Elizabeth had a first-hand view of how much some Bingleys wanted them to leave. Mr. Bingley was still talking to Jane, completely oblivious to Caroline Bingley, Mrs. Louisa Hurst, and Mr. Hurst yawning, coughing and making pointed comments about how much they wanted to go to bed. This embarrassment on top of the entire mortifying and disappointing evening made Elizabeth wish she could fly home like a bird. Elizabeth was glad Jane and Mr. Bingley had this extra time to talk to each other, though. She was sure that Mr. Bingley would offer for Jane within a sennight.
However, that was the only thing Elizabeth was glad for this evening. She had spent extra time on her hair and dress to look good for George Wickham, who never even appeared at the ball. He had sent a word with his friend Denny that he decided it was best if he did not show up because of someone else there. Denny did not name anyone, but pointedly looked at Mr.
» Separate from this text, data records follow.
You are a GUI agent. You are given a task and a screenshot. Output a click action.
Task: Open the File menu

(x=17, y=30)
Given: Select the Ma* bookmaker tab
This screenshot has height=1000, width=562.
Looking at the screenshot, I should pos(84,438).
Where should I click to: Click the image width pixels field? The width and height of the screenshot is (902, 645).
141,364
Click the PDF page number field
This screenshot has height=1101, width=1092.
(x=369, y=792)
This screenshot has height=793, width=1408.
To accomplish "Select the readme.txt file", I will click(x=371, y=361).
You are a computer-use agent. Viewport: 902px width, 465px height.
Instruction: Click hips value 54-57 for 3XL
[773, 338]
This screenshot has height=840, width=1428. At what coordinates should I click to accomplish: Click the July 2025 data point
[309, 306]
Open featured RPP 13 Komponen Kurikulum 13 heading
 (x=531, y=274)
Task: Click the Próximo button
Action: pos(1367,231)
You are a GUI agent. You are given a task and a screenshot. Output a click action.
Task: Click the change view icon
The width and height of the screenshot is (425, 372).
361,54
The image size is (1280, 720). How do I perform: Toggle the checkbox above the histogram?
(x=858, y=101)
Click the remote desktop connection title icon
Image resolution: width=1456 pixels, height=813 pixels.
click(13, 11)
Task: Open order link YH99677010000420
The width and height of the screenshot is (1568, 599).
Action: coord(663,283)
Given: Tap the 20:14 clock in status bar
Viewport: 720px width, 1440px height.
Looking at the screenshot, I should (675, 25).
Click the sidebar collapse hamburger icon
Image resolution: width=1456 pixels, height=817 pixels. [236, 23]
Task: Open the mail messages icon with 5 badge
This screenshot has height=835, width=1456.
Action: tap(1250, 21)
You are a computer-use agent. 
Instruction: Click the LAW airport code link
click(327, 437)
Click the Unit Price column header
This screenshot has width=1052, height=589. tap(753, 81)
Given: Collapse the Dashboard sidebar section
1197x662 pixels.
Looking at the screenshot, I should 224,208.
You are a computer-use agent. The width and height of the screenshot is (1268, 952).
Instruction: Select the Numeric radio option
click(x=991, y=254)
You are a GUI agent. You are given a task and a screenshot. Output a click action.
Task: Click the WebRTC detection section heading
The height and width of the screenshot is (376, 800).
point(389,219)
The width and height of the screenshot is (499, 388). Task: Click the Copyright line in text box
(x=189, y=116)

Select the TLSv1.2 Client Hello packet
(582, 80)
Darcy.
So Mr. Darcy had ruined her evening without even trying. Then he had the gall to ask her to dance! This after he insulted her at the Meryton Assembly when he stated that she was not handsome enough to tempt him! Elizabeth did not care for men who could not make up their minds. She especially did not care for men who ruined the livelihoods of others. Namely how Mr. Darcy ruined George Wickham’s life.
Charlotte Lucas had warned her not to make Mr. Darcy angry, that he was a man of great consequence. Charlotte was of course correct; however, Elizabeth could not keep quiet about such injustices as Mr. Darcy did to poor George Wickham. During her dances with Mr. Darcy, she questioned him. It did not go well.
She left the dance more frustrated than ever with Mr. Darcy. She did not know nor care what Mr. Darcy thought of her. The man may have 10,000 pounds a year, but he lived in Derbyshire. How did his opinion even matter to her? He was just a friend of Mr. Bingley, an arrogant and proud friend.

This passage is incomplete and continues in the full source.